---------- SOURCE MATERIAL

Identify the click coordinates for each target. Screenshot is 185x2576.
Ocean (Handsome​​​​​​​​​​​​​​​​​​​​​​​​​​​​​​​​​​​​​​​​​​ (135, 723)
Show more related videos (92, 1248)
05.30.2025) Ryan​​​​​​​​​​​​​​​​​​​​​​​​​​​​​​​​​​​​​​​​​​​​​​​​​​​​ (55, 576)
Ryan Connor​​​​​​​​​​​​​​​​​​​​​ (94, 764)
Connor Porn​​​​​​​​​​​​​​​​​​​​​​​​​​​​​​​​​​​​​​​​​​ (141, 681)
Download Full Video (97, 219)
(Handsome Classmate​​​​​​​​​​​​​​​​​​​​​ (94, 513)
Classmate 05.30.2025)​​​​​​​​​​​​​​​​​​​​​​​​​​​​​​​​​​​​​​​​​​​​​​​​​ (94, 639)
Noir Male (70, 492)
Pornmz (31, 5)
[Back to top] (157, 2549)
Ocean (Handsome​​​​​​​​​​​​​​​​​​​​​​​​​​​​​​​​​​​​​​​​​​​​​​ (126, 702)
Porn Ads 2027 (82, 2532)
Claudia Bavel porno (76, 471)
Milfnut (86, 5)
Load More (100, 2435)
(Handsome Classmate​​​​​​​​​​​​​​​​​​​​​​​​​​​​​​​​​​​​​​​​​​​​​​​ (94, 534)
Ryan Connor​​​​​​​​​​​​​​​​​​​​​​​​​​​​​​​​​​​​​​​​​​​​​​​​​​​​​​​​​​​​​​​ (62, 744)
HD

--------------------

From the entries above, copy every line that holds the word "Connor".

Ryan Connor​​​​​​​​​​​​​​​​​​​​​ (94, 764)
Connor Porn​​​​​​​​​​​​​​​​​​​​​​​​​​​​​​​​​​​​​​​​​​ (141, 681)
Ryan Connor​​​​​​​​​​​​​​​​​​​​​​​​​​​​​​​​​​​​​​​​​​​​​​​​​​​​​​​​​​​​​​​ (62, 744)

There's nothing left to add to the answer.